> **作業項目 1**:
どまだんシステムの記事を読んで、次の問いに答えてください。
(a) 取得した特許の番号は何ですか。
(b) 「どまだんシステム」の新築住宅での施工実績は何棟以上ですか。
(c) 長谷川さんが学生時代から研究してきたものは何ですか。
> **作業項目 2**: どまだんシステムの記事のうち、「同社代表の長谷川さんが発案し」から「まだんシステム」を考案した。」までを、両端の語句も含めて一字も変えずに書き写して返してください。
> **作業項目 3**: どまだんシステムの記事を、最後の文のあとから続けて書いてください。

> **課題の文章**:
☆ ☆ ☆ ☆ ☆ ☆ ☆
長谷川建築デザインオフィス(東京都中央区、長谷川順持代表)は、25年前から取り組む温熱環境システム「どまだんシステム」を床下改修に応用することで、湿気で弱った構造材の乾燥を促進し、耐力・耐久性向上に効果があることを確認したことから、このほど改修工法で特許を取得(特許第6422654号)、「どまだん改修システム」として、本格的な販売展開に乗り出す。
同社代表の長谷川さんが発案し、独自に開発した「どまだんシステム」は、新築住宅では、これまでに500棟以上の施工実績がある。学生時代から国宝や重要文化財などの古建築(歴史的な建築物)の研究をしてきた長谷川さんは、「築1000年の古建築でも、1000年もっている部分とそうでない部分があり、そうでない部分を改修しながら時を越えて現代に受け継がれている」と話す。「もたない部分は、湿気により腐朽菌が繁殖して腐れを起こしているのが原因で、同様に既存住宅では結露や浸水による湿気が腐朽菌の繁殖を誘発している」と指摘し、「まず、結露を起こさせないような温熱環境の改善が必要」と訴える。
「居室空間だけではなく風呂や押し入れなどの生活サポート空間や、 床下・壁内など、見えない場所も含めて温度差をなくすことで結露は抑制され腐朽菌の発生源も希少化する」と長谷川さん。断熱材が広く普及すると同時に結露の問題が発生し始めた当時、古建築からの学びを通して、住宅の持続可能性を高める温熱環境システム「どまだんシステム」を考案した。
☆ ☆ ☆ ☆ ☆ ☆ ☆
保存された記録:
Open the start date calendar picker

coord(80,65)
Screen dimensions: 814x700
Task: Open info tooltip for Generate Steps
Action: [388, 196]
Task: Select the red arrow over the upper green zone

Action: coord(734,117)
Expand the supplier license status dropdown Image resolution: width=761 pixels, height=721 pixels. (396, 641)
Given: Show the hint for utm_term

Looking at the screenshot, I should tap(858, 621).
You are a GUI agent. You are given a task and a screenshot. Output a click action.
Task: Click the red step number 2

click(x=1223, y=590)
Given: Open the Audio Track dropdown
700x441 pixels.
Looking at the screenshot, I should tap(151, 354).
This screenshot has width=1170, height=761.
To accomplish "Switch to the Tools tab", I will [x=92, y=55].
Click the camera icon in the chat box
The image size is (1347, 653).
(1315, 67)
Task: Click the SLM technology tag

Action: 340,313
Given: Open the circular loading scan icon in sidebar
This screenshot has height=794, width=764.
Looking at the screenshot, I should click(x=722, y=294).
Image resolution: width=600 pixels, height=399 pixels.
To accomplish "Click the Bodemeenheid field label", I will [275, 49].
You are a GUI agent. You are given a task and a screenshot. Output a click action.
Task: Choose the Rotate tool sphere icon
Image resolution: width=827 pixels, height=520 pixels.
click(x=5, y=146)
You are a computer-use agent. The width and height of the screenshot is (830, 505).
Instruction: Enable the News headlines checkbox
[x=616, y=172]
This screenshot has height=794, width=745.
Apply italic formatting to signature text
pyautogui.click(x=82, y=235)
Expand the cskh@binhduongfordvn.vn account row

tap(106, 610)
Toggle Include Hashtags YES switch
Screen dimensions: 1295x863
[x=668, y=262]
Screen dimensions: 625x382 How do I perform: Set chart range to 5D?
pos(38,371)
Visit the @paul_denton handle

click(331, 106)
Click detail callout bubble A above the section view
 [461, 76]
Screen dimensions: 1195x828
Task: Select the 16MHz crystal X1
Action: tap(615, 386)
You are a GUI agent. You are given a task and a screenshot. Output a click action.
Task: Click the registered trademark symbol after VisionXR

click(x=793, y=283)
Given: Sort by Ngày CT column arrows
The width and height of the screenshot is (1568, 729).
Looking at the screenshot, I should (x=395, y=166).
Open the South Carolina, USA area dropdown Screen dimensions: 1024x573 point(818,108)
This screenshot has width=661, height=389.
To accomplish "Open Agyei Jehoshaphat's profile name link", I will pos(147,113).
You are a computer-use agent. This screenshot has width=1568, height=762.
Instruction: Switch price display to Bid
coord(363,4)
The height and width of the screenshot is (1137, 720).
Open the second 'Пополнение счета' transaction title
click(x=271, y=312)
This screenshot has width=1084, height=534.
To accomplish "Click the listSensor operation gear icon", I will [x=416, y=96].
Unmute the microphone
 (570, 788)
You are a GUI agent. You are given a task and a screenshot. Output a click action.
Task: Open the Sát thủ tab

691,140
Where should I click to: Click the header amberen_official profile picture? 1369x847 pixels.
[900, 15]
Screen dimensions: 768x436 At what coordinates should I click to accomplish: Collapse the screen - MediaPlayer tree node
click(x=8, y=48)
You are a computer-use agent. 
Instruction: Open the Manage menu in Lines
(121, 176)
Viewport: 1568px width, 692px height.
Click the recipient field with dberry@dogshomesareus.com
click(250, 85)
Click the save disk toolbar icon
☆ ☆ ☆ ☆ ☆ ☆ ☆
> **あなたの回答 1**:
(a) 特許第6422654号
(b) 500棟以上
(c) 国宝や重要文化財などの古建築(歴史的な建築物)

> **あなたの回答 2**:
同社代表の長谷川さんが発案し、独自に開発した「どまだんシステム」は、新築住宅では、これまでに500棟以上の施工実績がある。学生時代から国宝や重要文化財などの古建築(歴史的な建築物)の研究をしてきた長谷川さんは、「築1000年の古建築でも、1000年もっている部分とそうでない部分があり、そうでない部分を改修しながら時を越えて現代に受け継がれている」と話す。「もたない部分は、湿気により腐朽菌が繁殖して腐れを起こしているのが原因で、同様に既存住宅では結露や浸水による湿気が腐朽菌の繁殖を誘発している」と指摘し、「まず、結露を起こさせないような温熱環境の改善が必要」と訴える。
「居室空間だけではなく風呂や押し入れなどの生活サポート空間や、 床下・壁内など、見えない場所も含めて温度差をなくすことで結露は抑制され腐朽菌の発生源も希少化する」と長谷川さん。断熱材が広く普及すると同時に結露の問題が発生し始めた当時、古建築からの学びを通して、住宅の持続可能性を高める温熱環境システム「どまだんシステム」を考案した。

> **あなたの回答 3**:
含水率下げ木材強度を蘇生
同システムをベースとする改修工法として新たに特許を取得した「どまだん改修システム」は、ヒートポンプでつくった温水・冷水を床下のコ ンクリートに埋設したパイプ管に通 し、それによってコンクリートに蓄熱された熱で床下空間を暖めながら、 じんわりと壁・天井内に行きわたらせ、輻射熱で部屋全体を暖める。均等な温度を保つように埋設するパイプ管の配置を設計するのがポイントだ。また、シロアリ対策として、丁寧にホウ酸処理をした砂で床下を整えた上で、断熱材と土間コンを施工する手法も重要となる。低温で床下空間を暖めると同時に、構造材はじっくり低温乾燥される状態となり、それにより含水率が低下し、木材の強度が「蘇生」するという。実際にシステム導入後の住宅で構造材の含水率を測定したところ土台で8~10%を下回った。
衰え始めた住宅を「治療する」
長谷川さんは、「どまだんシステム」を採用した数多くの新築住宅で、土台や柱の根元が施工時よりも乾燥している事実を発見、同システムを改修に応用するアイデアを思いついた。特許は「弱体化した木材の蘇生に結ぶ技術」としてシステムを再構築して申請。「老朽化が進み耐久性も衰え始めた木造建築物の改善手法」として、新規性が認められた。
長谷川さんは「このシステムによる改修により、住宅の快適性だけでなく、潜在的な構造の価値を取り戻す。これからたくさんの既存住宅を治療していきたい」と抱負を語る。今後、既存住宅の改修を実際に手掛ける「認定施工店」を拡張し、プランニングやデザインもコンテンツに加えて提供しながら、全国に展開していく。
システム詳細は同社ホームページにて公開中。